That man. That sniveling, manipulative, rotten man. The leader of the cult. The Rat Man. Axil. Boulevard had heard about him before. On the radio, on the news bulletin, on the tapes. Nothing good. All bad. So bad in fact, that from the moment Boulevard and he began to continue to speak, the recluse knew what was to come deep, deep down. How? How was that possible? The conclusion was made that it was due to Boulevard letting his core do the talking. And the core was the center of all things. Of all of why Boulevard knew what he knew. His emotions did. And - ironically - Axil was the one to teach him just that.

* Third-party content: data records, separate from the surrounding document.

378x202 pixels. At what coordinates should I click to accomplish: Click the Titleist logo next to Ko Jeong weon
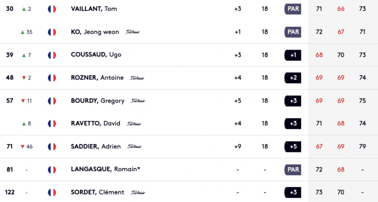click(133, 32)
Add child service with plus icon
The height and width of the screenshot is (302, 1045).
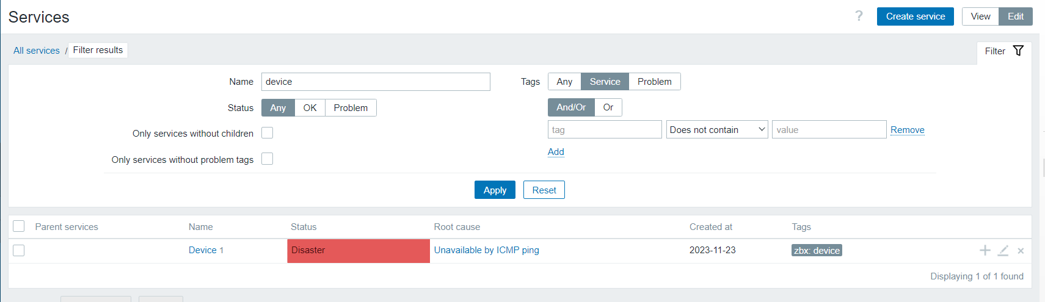point(985,250)
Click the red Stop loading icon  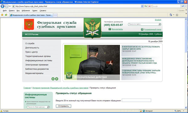(149, 6)
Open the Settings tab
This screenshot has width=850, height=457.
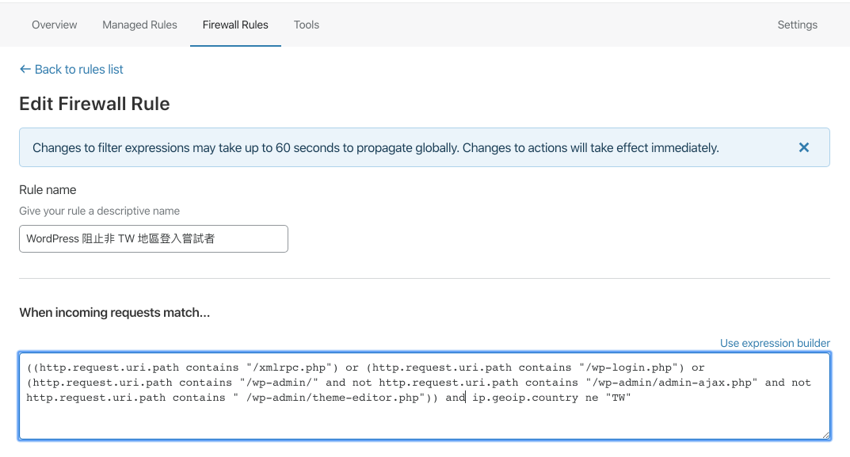797,25
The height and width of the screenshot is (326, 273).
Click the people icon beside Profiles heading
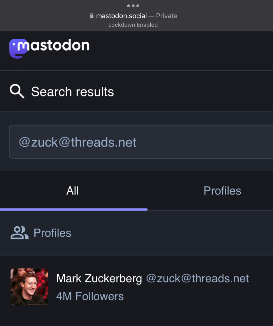[20, 233]
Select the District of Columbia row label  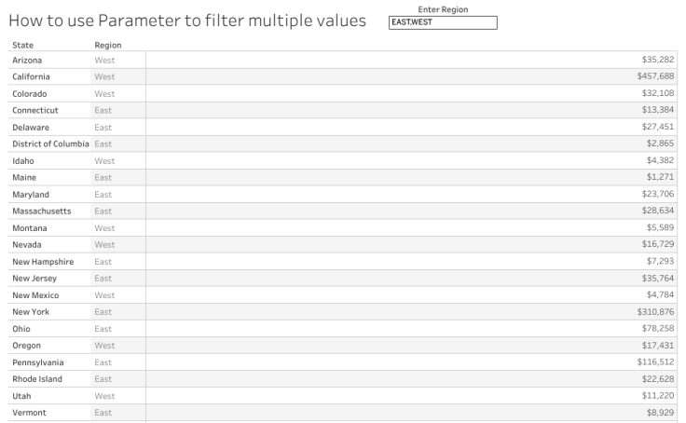click(x=50, y=143)
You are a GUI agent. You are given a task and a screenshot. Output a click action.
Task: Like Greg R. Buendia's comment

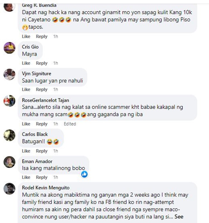click(x=26, y=36)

// Wynter looked down. She wanted to speak her mind, but her eyes moved to the floor and were forced closed when the poker was torn out of Boulevard's shoulder. With a hard grunt, the iron tip was ripped out and grazed Wynter's cheek, also snagging Iggy. She yelped and pressed her palm against the new wound. Weirdly, it didn't hurt. It didn't feel like anything. //

// Boulevard stood with the fire poker – Iggy at its tip like a flag – staring at the blanket. Boulevard touched the cloth and pulled it off the weapon. Wynter followed its every move. The hermit's mouth opened as he turned around, preparing to say something. //

// "I've seen people die. They killed themselves. They died by doing nothing. I will not allow that again. This is for your own good." //

// Boulevard cast Iggy into the cinders. The spark — no matter how small — was enough to eat up the blanket, the fire covering it as soon as it got its hands on it. Boulevard turned slightly to see Wynter out of one eye. She was on her knees, her hand partially extended like a mother when a child goes off to college. Tears streamed down her face. She had no words. "It had some sort of significance, I know. It was holding you back. It was an igloo of lies. You're alive right here, right now. That's all that should matter to you. In this world, you're either alive or dead." //

// Slowly, Wynter stood up and turned around. She looked like an automaton. Slowly going through the necessary movements so she wouldn't break down. She said, //

// "Even if you're alive, you have to live with yourself." //

If you're already dead, are you alive? Boulevard didn't know the answer. Would Axil know the answer? It was obvious everything that man put in his brain in terms of what to do next bolted around, fizzled, and popped, but every word he said had such power and his eyes knew what he wanted. Even if killing was his goal, he knew what he knew. Learning a lesson from one of the worst men on the planet was seemingly impossible. But the world doesn't follow any rules now. Boulevard knew that.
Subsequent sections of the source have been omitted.